Stored data entries:
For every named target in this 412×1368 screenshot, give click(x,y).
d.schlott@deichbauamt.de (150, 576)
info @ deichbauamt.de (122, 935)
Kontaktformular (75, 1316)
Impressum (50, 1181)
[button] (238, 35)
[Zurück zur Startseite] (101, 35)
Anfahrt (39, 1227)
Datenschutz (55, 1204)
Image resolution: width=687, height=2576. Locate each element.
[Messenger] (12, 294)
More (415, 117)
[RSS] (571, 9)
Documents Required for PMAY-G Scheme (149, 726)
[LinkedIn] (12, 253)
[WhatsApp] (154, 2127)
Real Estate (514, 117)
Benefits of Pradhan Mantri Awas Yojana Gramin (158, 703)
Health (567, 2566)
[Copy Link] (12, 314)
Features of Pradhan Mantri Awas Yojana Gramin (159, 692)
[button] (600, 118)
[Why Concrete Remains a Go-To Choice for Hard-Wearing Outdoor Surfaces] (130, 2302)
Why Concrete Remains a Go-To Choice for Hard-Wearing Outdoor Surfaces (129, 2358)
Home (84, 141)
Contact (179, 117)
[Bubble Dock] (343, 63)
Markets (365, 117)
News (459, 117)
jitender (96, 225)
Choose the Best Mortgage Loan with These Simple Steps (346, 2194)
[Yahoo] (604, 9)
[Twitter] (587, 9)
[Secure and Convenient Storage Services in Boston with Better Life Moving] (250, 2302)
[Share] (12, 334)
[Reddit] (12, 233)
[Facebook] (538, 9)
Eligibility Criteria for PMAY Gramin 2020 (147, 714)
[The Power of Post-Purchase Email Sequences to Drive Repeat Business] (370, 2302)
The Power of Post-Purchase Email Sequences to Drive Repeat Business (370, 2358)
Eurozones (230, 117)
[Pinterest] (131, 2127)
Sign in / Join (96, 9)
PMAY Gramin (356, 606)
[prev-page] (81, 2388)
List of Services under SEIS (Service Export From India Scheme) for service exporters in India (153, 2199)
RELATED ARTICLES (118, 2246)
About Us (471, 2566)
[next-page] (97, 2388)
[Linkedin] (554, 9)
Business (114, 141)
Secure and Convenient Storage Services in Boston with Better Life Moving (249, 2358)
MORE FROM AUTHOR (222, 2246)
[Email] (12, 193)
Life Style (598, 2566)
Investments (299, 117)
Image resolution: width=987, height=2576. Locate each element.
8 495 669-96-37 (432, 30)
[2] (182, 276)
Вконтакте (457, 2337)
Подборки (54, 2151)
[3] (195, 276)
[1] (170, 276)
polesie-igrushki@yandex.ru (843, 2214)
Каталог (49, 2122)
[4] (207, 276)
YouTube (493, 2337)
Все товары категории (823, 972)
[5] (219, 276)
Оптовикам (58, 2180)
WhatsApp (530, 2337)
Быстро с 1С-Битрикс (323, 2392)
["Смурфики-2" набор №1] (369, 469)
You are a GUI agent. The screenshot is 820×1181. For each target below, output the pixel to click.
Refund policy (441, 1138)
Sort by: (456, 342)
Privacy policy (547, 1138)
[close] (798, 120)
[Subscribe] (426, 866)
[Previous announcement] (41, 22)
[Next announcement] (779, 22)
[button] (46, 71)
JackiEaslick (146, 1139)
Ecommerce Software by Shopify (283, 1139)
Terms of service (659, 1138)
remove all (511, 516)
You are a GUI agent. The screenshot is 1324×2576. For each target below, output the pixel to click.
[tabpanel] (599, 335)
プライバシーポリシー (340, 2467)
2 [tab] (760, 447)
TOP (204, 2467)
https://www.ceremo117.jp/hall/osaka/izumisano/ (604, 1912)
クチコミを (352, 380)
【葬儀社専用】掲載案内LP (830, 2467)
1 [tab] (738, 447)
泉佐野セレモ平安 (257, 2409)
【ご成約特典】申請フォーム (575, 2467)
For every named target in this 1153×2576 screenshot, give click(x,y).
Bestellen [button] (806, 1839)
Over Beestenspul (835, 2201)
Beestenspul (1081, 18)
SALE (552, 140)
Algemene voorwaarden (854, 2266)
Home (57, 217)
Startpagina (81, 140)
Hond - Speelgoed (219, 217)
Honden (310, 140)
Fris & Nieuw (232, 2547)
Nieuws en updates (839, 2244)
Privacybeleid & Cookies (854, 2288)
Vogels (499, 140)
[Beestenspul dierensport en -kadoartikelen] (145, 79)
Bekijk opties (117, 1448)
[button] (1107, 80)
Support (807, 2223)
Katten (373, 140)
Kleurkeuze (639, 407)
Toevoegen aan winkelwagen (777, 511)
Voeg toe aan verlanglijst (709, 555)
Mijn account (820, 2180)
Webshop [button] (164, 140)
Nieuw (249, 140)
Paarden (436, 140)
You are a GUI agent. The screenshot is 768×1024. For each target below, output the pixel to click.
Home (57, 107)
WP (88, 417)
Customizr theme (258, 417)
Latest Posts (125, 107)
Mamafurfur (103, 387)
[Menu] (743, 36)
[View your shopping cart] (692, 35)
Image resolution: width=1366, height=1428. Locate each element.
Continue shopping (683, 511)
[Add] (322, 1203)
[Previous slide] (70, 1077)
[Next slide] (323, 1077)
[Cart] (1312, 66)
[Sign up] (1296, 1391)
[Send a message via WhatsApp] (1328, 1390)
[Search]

# WORK REQUIRED:
Looking at the entries above, can you reproduce exactly the lines from the one that holds "Markets (365, 117)" through the one that holds "[1] (170, 276)", and only those?

# RESULT OF THIS TASK:
Markets (365, 117)
News (459, 117)
jitender (96, 225)
Choose the Best Mortgage Loan with These Simple Steps (346, 2194)
[Yahoo] (604, 9)
[Twitter] (587, 9)
[Secure and Convenient Storage Services in Boston with Better Life Moving] (250, 2302)
[Share] (12, 334)
[Reddit] (12, 233)
[Facebook] (538, 9)
Eligibility Criteria for PMAY Gramin 2020 (147, 714)
[The Power of Post-Purchase Email Sequences to Drive Repeat Business] (370, 2302)
The Power of Post-Purchase Email Sequences to Drive Repeat Business (370, 2358)
Eurozones (230, 117)
[Pinterest] (131, 2127)
Sign in / Join (96, 9)
PMAY Gramin (356, 606)
[prev-page] (81, 2388)
List of Services under SEIS (Service Export From India Scheme) for service exporters in India (153, 2199)
RELATED ARTICLES (118, 2246)
About Us (471, 2566)
[next-page] (97, 2388)
[Linkedin] (554, 9)
Business (114, 141)
Secure and Convenient Storage Services in Boston with Better Life Moving (249, 2358)
MORE FROM AUTHOR (222, 2246)
[Email] (12, 193)
Life Style (598, 2566)
Investments (299, 117)
Image resolution: width=987, height=2576. Locate each element.
8 495 669-96-37 (432, 30)
[2] (182, 276)
Вконтакте (457, 2337)
Подборки (54, 2151)
[3] (195, 276)
[1] (170, 276)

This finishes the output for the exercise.